# Wendeschützschaltung über SPS gesteuert



## student_ieb (31 Mai 2011)

Hallo,

ich bin durch google auf dieses Forum gestossen und hoffe,dass mir hier jemand wieterhelfen kann.

Ich hatte bis jetzt 4 Vorlesungen zu SPS und nun eine Aufgabenstellung bekommen mit der ich leider nichts anfangen kann.

Der Titel lautet "Wendeschützschaltung über SPS gesteuert mit Schaltungsaufbau", leider gab mir der Prof keine genaueren Angaben, er meinte,das müsste man nach 4 Vorlesungen (a 90 min) hinbekommen.

Leider bin ich aufgeschmissen was das angeht.

Was eine Wendeschützschaltung ist,darunter kann ich mir noch was vorstellen,aber wie ich das über SPS steuern soll, weiss ich leider nicht.

Ich musste bisher nur eine Ampel und Fußgängerampel dazu bringen,dass diese richtig aufleuchten und somit kein Unfall passiert....

Vielleicht kann mir hier ja jemand helfen, wäre super nett.

Vielen Dank schonmal im Voraus!

lg


----------



## Tommi (1 Juni 2011)

Hallo,

also wenn Du schon mal eine Ampel programmiert hast, solltest Du eine Wendeschützschaltung auch schaffen.

Was hast Du denn für Vorkenntnisse bzgl. SPS und Schaltungstechnik? 

Bei Google findest Du doch einiges über Wendeschützschaltungen.

Hier bekommst Du Hilfe zur Selbsthilfe, keine fertigen Lösungen.
Deswegen benötigen wir ein paar mehr Infos.

Gruß
Tommi


----------



## EyeQ (1 Juni 2011)

Also sowas simples kannste doch quasi vom Schaltplan in KOP uebertragen und schon biste fertig. Oder versteh ich da was falsch?


----------



## rostiger Nagel (1 Juni 2011)

Hallo Student,
ich glaube dein Verständnisproblemm liegt doch eher bei der Wendeschützschaltung,
wenn du eine Ampel hinbekommst, da eine Wendeschützschaltung viel einfacher ist.

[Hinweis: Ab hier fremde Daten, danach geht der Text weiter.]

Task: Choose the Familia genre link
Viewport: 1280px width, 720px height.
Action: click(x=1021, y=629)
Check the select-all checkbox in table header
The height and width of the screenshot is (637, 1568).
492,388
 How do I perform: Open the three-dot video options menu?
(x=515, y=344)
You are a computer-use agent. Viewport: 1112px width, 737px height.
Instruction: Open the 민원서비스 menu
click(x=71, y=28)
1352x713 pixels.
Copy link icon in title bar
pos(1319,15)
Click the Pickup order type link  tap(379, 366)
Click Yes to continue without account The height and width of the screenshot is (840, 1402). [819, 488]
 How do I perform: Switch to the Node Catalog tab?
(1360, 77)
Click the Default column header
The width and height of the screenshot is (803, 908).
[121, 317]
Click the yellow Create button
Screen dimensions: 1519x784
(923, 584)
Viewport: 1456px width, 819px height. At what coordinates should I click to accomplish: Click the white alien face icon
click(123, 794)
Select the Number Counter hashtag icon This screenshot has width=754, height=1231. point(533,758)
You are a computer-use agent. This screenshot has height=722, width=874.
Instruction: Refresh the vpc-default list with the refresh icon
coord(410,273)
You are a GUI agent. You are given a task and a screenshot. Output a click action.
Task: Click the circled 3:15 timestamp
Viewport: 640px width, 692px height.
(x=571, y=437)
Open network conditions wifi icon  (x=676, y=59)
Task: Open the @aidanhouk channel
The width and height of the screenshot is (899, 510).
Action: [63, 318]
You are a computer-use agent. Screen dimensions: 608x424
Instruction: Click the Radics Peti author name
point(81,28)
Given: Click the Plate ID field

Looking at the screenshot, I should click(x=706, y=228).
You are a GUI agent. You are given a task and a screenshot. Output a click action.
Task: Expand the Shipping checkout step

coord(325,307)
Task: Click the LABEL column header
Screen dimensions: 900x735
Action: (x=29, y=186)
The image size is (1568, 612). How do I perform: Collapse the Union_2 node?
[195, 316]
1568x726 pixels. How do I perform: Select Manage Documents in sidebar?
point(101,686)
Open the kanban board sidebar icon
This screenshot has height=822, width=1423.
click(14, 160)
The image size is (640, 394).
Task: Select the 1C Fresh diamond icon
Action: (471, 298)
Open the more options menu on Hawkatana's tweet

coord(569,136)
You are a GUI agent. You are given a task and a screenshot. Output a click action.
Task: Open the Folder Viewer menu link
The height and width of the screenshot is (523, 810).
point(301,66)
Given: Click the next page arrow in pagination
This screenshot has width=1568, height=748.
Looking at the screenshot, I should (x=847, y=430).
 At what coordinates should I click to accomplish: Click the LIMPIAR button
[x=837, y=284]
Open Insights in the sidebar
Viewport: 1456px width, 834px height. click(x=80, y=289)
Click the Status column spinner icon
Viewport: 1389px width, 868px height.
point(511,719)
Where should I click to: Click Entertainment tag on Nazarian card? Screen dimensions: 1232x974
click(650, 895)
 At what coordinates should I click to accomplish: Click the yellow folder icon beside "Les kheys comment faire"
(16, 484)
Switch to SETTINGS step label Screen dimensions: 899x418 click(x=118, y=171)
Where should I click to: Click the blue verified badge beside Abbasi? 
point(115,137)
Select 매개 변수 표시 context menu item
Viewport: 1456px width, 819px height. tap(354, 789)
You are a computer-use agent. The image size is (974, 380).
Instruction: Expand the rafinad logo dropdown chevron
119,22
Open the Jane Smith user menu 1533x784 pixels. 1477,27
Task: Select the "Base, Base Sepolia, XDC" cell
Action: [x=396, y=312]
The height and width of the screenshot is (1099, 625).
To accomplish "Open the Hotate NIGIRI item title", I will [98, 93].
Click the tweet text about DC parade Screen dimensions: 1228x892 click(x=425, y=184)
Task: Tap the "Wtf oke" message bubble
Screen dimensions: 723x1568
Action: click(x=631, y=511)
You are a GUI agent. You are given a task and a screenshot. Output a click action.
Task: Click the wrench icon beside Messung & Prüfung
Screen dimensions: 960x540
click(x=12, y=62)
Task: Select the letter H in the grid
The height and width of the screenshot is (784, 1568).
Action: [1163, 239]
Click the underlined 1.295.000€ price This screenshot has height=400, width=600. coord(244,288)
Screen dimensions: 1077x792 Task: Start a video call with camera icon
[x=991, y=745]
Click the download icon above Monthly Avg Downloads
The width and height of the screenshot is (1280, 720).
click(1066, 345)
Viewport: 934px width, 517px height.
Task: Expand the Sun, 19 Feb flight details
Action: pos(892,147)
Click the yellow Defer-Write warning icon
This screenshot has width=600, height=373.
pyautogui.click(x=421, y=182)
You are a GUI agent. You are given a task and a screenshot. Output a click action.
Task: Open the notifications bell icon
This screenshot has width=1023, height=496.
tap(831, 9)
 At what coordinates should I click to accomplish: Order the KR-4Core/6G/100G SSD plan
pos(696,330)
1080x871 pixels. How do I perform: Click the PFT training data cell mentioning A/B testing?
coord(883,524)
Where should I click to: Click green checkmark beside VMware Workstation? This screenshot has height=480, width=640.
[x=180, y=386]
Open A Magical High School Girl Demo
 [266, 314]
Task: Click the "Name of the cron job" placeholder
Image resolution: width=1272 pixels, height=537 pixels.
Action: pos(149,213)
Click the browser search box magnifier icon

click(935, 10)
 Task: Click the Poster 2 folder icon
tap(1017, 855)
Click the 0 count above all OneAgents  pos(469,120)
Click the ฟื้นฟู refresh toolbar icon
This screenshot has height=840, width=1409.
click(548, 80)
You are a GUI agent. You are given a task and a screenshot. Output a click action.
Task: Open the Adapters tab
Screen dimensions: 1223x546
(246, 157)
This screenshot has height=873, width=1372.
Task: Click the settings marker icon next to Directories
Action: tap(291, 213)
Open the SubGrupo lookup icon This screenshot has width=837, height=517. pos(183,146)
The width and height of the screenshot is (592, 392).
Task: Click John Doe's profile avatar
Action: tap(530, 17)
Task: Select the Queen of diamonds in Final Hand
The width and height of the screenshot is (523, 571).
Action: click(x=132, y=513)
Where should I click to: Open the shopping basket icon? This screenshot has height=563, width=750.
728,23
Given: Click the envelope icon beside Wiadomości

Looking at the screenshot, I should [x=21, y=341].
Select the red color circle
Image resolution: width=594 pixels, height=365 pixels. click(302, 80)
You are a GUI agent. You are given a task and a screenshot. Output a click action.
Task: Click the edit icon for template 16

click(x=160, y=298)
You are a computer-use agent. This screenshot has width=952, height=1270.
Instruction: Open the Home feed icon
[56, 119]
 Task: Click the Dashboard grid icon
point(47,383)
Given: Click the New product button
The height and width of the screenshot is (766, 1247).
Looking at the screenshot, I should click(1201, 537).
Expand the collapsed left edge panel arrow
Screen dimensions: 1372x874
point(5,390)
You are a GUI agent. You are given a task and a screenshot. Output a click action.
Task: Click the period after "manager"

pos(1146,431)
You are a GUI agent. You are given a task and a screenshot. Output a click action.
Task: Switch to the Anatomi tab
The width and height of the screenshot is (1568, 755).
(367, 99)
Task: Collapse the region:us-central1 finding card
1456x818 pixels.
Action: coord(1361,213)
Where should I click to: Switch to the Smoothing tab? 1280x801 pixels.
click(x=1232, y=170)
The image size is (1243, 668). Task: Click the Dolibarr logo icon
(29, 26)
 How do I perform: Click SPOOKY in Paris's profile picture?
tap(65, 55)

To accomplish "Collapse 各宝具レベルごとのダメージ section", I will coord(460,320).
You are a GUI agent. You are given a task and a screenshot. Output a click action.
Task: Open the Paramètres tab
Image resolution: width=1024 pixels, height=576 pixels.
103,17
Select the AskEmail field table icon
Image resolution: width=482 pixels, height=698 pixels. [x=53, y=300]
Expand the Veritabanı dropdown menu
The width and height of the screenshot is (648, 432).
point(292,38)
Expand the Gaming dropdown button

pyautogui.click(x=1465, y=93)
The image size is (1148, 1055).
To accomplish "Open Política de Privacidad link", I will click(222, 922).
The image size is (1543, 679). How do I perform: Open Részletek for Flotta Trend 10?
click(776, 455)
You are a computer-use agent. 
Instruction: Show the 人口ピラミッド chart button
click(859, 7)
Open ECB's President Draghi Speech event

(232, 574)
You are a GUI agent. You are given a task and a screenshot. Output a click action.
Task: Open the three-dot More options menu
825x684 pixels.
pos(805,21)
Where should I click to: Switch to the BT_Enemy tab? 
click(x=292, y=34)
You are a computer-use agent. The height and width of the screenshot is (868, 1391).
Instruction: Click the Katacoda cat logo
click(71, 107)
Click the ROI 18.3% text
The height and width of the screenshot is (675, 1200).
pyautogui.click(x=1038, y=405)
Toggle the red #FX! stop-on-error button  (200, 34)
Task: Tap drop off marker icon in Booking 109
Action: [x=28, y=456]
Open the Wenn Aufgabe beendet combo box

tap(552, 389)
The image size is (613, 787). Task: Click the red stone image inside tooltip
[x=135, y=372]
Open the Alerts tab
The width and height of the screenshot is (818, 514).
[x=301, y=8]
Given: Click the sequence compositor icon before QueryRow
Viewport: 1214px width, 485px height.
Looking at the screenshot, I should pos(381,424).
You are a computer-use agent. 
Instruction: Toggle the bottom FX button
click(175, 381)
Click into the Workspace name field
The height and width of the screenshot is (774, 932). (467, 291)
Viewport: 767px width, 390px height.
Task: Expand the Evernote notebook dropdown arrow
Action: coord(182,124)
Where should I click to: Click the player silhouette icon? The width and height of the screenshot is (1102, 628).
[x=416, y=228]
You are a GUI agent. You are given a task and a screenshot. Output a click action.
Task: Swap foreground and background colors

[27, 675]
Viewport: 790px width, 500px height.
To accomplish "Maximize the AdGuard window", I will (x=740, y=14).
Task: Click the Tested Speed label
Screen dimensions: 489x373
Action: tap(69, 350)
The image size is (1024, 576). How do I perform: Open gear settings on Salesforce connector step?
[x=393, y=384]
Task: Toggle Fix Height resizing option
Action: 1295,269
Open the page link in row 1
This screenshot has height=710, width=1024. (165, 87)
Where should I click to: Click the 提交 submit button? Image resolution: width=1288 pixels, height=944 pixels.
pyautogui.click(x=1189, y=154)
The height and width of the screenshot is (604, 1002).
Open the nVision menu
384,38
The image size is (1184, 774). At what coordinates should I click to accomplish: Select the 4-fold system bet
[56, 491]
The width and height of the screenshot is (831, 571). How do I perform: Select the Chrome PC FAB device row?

Diese Wendeschützschaltung hat den zweck einen Drehstromantrieb in beide
Drehrichtungen laufen zu lassen. Im Prinzip heißt das nur das immer nur Ein
Ausgang für die jeweilige Drehrichtung geschaltet werden darf, Rechts- bzw.
Linkslauf.
Du musst dabei aufpassen, das niemals beide Ausgänge, nicht einmal für einen
SPS Zyklus gleichzeitig anstehen, da es sonst zu einen Kurzschluß kommen
kann. Dh. du musst einmal die Ausgänge zusätzlich zur Hardware Veriegelung
in der Software gegeneinander veriegeln.
Das gleiche gilt auch für die Startimpulse am Eingang, dort musst du auch 
eine Verriegelung im SPS Programm vorsehen.

Ich würde sagen du fängst mal an und postest hier deine Ergebnisse, wir werden
dich dann korrigieren wenn etwas nicht passt.


----------



## bike (1 Juni 2011)

Ich würde hier:
http://de.wikipedia.org/wiki/Wende-Schützschaltung
nachlesen und anschauen wie solch ein Steuerung funktioniert.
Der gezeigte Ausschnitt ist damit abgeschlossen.